Shh regulates Gli processing through two proteins, Ptch1 and Smo. When Shh is not active, Ptch1 is responsible for suppressing the pathway through the inhibition of Smo. Smo is crucial to the overall transduction of signal of the Shh pathway. If Smo is inhibited, the Shh pathway is also inactive, which ultimately represses gliogenesis. Specific factors such as Gli3 are required for oligodendrocyte cell fate. Since Shh regulates Gli processing, if Smo is compromised or inhibited by Ptch1, this inactivates the Shh pathway and prevents Gli processing which disrupts glial cell fate mapping. Shh signaling in the FP region is very important because it needs to be active in order for gliogenesis to occur. If Shh is inactivated within the FP region and activated in other regions of the spinal cord such as the Dbx or pMN domains, gliogenesis is compromised. But, when Shh is active in the FP region, gliogenesis is activated and glial cells begin migrating to their targeted destinations to function.

== Spinal cord injury and axon regeneration ==
The floor plate region aids in axon guidance, glial fate mapping, and embryogenesis. If this area of the spinal cord becomes injured, there could be serious complications to all contributing functions of this region, namely limited proliferation and production of the glial cells responsible for myelination and phagocytosis in the CNS. Spinal cord injury (SCI) also most often results in axon denudation or severance. Wnt signaling is a common signaling pathway involved in injury cases. Wnt signaling regulates regeneration after spinal cord injury. Immediately following injury, Wnt expression dramatically increases. Axon guidance is driven by Netrin-1 in the FP region of the spinal cord. During injury cases, specifically cases of axon severance, Wnt signaling is upregulated and axons begin to initiate regeneration and the axons are reguided through the FP regions using Shh and Wnt signaling pathways.

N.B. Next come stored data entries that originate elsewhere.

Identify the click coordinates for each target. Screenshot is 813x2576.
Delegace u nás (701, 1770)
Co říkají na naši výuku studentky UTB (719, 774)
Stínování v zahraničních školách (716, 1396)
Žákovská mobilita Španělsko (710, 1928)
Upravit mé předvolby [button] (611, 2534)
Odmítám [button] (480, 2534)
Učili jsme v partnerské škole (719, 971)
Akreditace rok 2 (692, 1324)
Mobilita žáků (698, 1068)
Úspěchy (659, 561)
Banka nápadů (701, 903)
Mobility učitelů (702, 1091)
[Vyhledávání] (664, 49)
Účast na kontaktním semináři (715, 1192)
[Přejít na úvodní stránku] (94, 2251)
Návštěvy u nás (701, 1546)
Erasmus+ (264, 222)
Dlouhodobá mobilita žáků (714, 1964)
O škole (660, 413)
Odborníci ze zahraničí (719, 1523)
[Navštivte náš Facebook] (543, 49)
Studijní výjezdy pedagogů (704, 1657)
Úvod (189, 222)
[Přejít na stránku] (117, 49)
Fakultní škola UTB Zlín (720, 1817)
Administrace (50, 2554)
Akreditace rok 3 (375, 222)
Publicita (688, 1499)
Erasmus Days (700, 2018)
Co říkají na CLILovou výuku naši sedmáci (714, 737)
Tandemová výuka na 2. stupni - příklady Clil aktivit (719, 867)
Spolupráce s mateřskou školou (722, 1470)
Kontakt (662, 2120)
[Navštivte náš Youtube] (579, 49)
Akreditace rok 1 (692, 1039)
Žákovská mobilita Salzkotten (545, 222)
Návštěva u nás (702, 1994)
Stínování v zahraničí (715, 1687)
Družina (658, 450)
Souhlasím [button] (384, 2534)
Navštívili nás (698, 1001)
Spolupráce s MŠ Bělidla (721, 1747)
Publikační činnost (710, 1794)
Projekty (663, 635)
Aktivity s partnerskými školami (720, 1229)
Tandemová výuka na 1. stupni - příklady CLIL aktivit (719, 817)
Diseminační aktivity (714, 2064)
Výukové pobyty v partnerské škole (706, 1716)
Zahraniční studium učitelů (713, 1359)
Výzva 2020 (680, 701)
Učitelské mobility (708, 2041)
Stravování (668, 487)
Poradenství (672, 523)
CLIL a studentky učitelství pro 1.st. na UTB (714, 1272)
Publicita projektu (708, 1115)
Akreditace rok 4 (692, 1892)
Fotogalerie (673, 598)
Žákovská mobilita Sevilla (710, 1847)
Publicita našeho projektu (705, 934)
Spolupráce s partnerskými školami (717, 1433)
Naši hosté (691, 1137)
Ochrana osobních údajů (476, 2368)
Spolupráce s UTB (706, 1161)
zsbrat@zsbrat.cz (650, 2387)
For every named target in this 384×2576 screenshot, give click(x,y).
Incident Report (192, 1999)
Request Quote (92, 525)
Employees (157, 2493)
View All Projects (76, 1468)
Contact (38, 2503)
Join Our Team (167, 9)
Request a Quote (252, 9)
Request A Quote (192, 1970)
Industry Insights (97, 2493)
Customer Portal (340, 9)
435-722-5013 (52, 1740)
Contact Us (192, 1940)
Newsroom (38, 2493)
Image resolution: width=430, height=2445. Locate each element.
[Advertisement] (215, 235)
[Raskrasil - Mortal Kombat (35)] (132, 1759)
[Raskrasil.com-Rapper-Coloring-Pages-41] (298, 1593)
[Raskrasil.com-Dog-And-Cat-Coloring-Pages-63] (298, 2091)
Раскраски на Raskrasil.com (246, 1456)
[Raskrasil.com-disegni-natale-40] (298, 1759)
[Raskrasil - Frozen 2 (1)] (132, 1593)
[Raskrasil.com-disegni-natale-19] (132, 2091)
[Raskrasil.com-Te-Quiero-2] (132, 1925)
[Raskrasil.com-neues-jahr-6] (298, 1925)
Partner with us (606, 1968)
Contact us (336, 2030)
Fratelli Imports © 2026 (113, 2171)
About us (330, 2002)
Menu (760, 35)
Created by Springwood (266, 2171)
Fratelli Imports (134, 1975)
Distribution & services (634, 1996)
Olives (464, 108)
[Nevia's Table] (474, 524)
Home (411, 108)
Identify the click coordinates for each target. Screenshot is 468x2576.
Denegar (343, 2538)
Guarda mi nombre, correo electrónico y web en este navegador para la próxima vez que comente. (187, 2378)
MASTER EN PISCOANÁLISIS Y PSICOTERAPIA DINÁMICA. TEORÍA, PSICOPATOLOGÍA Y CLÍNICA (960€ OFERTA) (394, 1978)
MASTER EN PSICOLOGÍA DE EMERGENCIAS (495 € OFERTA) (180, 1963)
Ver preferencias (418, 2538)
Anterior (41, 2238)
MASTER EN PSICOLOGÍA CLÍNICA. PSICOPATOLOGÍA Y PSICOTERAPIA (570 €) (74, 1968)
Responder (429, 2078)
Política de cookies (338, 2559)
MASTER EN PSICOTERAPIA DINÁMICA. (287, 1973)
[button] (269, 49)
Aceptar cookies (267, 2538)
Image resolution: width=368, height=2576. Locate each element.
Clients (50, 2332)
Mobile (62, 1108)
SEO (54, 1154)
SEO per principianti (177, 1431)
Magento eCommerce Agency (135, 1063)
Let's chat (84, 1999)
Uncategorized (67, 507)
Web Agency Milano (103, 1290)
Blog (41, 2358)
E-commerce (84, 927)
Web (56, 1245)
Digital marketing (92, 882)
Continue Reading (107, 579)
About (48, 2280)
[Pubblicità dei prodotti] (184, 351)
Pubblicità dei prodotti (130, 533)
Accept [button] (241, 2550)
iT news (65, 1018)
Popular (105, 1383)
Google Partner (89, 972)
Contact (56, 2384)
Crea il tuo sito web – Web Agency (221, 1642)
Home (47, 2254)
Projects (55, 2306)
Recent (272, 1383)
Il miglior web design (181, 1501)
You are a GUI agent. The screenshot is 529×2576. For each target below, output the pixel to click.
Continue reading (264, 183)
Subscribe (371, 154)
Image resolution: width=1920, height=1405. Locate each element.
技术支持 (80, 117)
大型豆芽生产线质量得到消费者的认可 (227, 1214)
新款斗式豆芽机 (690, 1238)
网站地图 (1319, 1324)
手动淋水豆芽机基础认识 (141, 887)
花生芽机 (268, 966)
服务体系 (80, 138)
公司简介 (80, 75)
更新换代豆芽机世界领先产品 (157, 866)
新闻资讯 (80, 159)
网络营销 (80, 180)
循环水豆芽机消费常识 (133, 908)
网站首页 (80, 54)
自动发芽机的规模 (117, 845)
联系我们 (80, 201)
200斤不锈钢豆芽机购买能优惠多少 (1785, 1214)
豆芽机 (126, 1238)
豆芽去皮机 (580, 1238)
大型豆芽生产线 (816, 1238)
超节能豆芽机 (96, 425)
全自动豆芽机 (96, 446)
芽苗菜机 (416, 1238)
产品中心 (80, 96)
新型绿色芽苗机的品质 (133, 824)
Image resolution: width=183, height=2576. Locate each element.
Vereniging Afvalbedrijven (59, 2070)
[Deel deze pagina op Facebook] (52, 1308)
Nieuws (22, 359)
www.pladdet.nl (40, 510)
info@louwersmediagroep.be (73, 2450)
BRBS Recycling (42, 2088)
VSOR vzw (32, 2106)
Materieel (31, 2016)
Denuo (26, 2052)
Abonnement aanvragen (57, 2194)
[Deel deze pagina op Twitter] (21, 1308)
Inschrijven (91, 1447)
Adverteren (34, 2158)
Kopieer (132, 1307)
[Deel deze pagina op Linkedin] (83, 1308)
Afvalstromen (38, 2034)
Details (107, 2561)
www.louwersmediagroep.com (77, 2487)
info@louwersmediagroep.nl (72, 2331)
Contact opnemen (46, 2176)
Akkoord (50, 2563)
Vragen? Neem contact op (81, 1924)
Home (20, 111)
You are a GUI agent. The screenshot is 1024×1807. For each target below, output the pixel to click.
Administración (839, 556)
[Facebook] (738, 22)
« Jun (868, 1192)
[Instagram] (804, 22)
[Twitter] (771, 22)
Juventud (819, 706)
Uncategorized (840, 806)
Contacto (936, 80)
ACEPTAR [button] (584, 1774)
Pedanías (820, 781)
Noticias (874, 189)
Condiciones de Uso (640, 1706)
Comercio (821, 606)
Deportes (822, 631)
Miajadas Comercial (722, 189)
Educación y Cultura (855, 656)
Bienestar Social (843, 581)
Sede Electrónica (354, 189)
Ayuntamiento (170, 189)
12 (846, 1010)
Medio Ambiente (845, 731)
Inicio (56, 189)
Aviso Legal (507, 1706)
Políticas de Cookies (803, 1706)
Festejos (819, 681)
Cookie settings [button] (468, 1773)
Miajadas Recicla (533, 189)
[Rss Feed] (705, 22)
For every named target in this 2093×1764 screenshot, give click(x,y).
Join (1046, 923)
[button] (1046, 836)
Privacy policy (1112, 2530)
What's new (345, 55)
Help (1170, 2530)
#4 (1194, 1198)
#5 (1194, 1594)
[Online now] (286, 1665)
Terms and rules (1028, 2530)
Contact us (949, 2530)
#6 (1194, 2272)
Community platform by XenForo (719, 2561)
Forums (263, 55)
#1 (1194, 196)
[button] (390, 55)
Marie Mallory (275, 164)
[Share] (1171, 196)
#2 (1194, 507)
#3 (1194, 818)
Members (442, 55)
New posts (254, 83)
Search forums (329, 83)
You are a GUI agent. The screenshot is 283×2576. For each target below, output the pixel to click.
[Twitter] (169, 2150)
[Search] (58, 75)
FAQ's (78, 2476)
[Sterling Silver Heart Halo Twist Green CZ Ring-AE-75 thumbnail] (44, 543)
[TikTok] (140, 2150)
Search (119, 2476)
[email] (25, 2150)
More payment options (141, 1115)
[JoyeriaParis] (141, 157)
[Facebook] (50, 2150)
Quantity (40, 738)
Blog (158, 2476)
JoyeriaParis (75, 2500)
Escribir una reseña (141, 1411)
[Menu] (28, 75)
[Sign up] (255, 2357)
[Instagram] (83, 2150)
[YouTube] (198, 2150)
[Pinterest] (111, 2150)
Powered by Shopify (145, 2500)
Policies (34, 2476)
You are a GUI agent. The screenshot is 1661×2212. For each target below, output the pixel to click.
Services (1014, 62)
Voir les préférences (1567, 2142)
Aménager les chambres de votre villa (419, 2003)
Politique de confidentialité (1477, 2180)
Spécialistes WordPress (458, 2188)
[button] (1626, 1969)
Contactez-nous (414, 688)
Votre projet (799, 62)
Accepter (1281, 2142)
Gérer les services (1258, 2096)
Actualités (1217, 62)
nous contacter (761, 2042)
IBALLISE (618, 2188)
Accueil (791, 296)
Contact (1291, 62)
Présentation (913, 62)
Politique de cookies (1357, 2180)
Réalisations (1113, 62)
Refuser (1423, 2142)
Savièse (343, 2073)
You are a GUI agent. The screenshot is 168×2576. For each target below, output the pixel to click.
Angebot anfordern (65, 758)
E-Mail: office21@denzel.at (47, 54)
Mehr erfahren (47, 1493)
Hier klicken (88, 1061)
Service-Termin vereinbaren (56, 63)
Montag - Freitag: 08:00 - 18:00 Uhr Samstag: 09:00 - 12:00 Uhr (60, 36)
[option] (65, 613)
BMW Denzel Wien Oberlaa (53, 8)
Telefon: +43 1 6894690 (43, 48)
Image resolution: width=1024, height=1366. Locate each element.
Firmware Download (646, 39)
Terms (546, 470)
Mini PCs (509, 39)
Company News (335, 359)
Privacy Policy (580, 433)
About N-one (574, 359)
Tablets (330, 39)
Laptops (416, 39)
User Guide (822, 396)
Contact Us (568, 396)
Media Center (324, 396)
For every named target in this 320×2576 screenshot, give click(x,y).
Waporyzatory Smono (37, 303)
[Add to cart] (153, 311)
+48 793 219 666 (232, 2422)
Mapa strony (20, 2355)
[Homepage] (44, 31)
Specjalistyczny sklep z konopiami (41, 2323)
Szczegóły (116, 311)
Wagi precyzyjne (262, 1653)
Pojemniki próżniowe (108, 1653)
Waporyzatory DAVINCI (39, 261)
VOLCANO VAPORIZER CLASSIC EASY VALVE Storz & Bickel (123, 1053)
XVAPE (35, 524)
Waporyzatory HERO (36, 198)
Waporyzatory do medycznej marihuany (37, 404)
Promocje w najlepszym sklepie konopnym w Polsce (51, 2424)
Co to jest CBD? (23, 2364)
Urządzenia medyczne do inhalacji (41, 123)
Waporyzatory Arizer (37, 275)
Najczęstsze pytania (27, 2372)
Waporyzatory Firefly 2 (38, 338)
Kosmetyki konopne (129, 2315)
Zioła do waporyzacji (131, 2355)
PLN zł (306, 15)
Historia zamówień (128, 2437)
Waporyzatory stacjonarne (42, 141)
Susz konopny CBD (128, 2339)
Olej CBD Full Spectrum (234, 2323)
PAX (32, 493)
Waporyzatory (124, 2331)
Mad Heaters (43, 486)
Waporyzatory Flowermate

The spinal cord ependymal cells also reside in the FP region of the spinal cord. These cells are a neural stem cell population responsible for repopulating lost cells during injury. These cells have the capacity to differentiate into progenitor glial populations. During injury, a factor entitled Akhirin is secreted in the FP region. During spinal cord development, Akhirin is expressed solely on ependymal stem cells with latent stem cell properties and plays a key role in the development of the spinal cord. In the absence of Akhirin, stemness of these ependymal cells is not regulated. Injury compromises Akhirin expression and regulation and the cells of the FP region cannot properly be restored by the ependymal stem cell populations.